Despite the odd disparaging remark, however, Charlie’s customers remained loyal throughout this testing period.
The VFI too supported his case, particularly VFI Chairman Pat Carroll and VFI Chief Executive Padraig Cribben “who was supportive in anything I asked him to do”.

Despite and during the wait for the appeal, Malzard’s remained on the NCA website in its ‘name & shame’ section.

Padraig Cribben was particularly critical of this, commenting, “It is incomprehensible that an organisation like the National Consumer Agency could leave the original findings on its website up until the last minute when it was clear that there was an appeal in hand and that there were question-marks over the original findings.

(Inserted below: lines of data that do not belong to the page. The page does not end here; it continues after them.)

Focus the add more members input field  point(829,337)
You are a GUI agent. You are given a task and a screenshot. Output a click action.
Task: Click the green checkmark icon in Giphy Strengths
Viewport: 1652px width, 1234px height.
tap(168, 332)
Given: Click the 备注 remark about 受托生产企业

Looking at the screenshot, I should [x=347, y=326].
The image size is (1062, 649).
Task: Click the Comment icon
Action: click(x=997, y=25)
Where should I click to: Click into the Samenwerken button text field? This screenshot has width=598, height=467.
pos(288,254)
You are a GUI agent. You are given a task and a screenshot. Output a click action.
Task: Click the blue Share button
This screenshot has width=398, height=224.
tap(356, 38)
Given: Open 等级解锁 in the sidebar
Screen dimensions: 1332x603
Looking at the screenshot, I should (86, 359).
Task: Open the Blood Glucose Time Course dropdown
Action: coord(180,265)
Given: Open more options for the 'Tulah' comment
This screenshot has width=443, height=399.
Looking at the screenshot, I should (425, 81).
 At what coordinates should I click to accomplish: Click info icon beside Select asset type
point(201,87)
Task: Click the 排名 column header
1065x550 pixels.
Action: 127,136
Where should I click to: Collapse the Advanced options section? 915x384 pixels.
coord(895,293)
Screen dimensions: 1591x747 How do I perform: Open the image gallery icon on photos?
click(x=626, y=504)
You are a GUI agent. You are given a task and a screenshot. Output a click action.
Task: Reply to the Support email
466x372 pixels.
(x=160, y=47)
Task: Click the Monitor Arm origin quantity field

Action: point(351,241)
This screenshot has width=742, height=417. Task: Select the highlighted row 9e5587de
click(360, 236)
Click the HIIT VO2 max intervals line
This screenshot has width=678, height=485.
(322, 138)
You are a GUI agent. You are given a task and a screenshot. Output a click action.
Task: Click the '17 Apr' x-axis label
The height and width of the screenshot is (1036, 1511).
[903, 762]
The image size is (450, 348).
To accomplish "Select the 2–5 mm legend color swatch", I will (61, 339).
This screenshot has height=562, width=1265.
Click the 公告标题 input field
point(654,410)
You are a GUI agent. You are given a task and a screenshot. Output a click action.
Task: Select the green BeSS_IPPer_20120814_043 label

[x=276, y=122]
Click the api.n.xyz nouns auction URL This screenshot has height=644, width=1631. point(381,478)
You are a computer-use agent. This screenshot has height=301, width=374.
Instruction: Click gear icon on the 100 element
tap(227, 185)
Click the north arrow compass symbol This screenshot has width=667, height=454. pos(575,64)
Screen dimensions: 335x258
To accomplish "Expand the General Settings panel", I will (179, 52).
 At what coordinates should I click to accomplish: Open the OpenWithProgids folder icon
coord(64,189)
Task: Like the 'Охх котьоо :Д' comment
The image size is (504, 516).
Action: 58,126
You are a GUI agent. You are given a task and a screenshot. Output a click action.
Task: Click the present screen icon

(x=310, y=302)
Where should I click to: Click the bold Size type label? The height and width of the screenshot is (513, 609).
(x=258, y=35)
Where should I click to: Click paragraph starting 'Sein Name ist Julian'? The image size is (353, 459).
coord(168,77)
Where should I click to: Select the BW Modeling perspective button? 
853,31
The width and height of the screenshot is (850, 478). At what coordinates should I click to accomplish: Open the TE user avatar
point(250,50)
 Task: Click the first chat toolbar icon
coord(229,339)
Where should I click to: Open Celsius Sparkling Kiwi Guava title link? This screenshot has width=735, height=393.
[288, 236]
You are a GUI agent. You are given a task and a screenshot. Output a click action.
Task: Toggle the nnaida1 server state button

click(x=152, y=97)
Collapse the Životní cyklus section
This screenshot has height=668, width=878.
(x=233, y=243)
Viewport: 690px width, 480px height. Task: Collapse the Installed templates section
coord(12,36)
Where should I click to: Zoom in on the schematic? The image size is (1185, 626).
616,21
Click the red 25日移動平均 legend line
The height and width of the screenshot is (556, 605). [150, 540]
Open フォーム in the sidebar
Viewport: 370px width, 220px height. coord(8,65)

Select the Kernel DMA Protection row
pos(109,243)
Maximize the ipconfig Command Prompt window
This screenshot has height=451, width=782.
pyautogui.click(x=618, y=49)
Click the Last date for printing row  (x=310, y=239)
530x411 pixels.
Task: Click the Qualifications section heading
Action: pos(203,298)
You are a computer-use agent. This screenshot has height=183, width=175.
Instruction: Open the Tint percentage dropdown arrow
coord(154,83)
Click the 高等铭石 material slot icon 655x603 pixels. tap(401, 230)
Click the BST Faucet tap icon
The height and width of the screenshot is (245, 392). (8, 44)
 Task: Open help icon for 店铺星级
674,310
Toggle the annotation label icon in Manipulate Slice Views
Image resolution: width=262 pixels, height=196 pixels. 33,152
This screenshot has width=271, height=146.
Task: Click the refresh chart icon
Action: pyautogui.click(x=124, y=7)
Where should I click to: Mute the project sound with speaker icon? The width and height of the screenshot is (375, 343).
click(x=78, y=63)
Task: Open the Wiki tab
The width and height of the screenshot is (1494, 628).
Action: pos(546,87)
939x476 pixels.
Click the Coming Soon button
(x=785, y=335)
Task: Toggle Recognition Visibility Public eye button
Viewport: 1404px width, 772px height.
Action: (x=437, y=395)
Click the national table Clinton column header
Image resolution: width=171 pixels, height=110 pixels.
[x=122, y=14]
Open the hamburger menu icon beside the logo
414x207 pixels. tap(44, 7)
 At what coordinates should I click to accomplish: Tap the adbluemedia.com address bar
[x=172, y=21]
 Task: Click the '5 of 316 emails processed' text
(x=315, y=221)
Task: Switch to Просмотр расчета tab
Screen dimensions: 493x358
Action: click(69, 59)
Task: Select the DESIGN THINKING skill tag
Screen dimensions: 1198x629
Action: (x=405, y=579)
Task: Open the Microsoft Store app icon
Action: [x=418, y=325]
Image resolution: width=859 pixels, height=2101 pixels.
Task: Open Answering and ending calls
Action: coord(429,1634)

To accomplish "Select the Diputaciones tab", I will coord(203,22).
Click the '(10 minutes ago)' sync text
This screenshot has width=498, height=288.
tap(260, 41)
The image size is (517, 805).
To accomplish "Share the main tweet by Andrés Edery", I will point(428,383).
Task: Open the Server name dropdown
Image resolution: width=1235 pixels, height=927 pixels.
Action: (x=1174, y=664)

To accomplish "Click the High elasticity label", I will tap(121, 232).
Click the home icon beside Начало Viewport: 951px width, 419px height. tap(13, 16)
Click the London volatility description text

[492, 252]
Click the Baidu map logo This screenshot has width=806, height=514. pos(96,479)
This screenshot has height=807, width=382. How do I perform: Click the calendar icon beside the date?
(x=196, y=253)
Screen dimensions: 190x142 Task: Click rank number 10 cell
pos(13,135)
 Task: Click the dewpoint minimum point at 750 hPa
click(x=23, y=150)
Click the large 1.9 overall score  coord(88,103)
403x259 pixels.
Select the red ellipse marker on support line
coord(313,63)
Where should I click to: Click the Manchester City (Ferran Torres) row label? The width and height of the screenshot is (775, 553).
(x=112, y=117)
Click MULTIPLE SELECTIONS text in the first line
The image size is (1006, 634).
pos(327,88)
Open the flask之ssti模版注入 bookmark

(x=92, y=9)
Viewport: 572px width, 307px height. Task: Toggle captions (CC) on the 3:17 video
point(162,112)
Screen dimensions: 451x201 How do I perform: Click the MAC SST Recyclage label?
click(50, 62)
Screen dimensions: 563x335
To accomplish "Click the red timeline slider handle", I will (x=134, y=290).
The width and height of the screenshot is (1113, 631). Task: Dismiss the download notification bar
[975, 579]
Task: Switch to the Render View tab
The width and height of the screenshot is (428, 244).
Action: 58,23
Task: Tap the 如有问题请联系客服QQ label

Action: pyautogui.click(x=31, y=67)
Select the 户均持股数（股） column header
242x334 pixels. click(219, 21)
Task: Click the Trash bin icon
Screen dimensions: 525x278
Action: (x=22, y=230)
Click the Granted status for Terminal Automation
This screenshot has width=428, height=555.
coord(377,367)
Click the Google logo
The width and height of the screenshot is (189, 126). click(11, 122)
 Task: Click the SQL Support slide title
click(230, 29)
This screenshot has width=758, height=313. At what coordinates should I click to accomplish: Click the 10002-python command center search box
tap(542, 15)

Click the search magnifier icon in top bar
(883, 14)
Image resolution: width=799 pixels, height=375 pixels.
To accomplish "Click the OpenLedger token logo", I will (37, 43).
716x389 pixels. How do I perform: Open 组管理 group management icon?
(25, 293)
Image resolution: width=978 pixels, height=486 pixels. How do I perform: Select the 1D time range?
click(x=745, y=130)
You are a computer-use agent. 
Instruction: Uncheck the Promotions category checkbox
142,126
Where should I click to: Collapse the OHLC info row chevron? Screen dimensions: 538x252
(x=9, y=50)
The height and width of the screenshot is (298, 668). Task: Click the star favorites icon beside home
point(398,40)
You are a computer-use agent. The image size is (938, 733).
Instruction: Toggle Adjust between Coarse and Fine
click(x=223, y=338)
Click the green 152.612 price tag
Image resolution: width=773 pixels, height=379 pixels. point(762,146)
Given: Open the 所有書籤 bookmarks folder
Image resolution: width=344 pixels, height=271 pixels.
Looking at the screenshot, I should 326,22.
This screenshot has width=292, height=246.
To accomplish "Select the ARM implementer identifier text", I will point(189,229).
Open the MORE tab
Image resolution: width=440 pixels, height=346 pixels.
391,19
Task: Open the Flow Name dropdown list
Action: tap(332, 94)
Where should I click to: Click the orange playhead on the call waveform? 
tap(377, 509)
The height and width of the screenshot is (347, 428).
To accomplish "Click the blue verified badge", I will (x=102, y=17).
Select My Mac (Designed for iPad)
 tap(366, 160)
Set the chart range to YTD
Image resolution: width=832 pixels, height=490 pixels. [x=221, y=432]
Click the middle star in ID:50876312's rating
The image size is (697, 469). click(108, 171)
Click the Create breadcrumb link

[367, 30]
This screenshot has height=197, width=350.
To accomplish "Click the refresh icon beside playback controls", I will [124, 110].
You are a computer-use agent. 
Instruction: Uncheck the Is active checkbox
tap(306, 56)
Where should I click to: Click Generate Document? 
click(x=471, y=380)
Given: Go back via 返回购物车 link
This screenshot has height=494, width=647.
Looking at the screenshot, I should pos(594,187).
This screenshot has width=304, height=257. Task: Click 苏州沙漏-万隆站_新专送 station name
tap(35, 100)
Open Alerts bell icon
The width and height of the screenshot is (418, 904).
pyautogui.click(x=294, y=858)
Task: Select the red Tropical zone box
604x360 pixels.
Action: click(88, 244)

“This smacks of vindictiveness and of a policy to pursue an agenda rather than to act in a fair and even-handed manner. This whole episode has caused tremendous stress and strain to the Malzard family which is both unwarranted and unfair. There has to be a balance between the requirement to keep the consumer informed and due diligence and justice. It would appear that some organisations see it more important to pursue an agenda rather than to behave in an objective manner and this is not acceptable. I am now calling on the National Consumer Agency to give similar prominence and time to the new situation as they gave to the original findings. Charlie Malzard has been a stalwart of the Federation both in Kilkenny and nationally for many years and the Federation are delighted to see his good name being vindicated and his reputation upheld.”

County Kilkenny VFI Chairman Pat Carroll was present in court to witness the successful appeal. He added, "I am delighted for the Malzards; they are a fine, upstanding family and I knew they were 100 per cent innocent from day one".

In criticising the way in which the matter had been dealt with by the District Court, presiding Judge Alice Doyle unusually ordered that the criminal case and its subsequent appeal costs – which run into several thousand €uro – be awarded to the Malzard family and she ordered that the NCA website reference be removed.

As a result of the case, Charlie believes that, “First of all, if any publican has a visit from the NCA, they should check their credentials and keep your own sample that is given to you in a sealed bottle and bag in a very safe place. We gave ours to our solicitor.

“We asked a number of laboratories to test the sample but they were unable to assist us for one reason or another,” he stated, “When the results came back from the UK, the NCA wouldn’t accept them.”

The Malzards are taking legal advice and may make a claim for damages to their business as a result of the NCA’s activities.
Other than a brief summation of the case to date and the brief comment, “Arising out of discrepancies from the test results of the samples, the Agency took the decision  not to object to the appeal and notified the defendant’s legal representative”, the NCA was unavailable for further comment when approached by Drinks Industry Ireland.

  “If you were five generations in a business and you’re charged with something like that knowing you’ve done nothing wrong, it felt like I was letting down the five generations past as well as the two to come” - Charlie with wife Mary and son Fred.

“If you were five generations in a business and you’re charged with something like that knowing you’ve done nothing wrong, it felt like I was letting down the five generations past as well as the two to come” – Charlie with wife Mary and son Fred.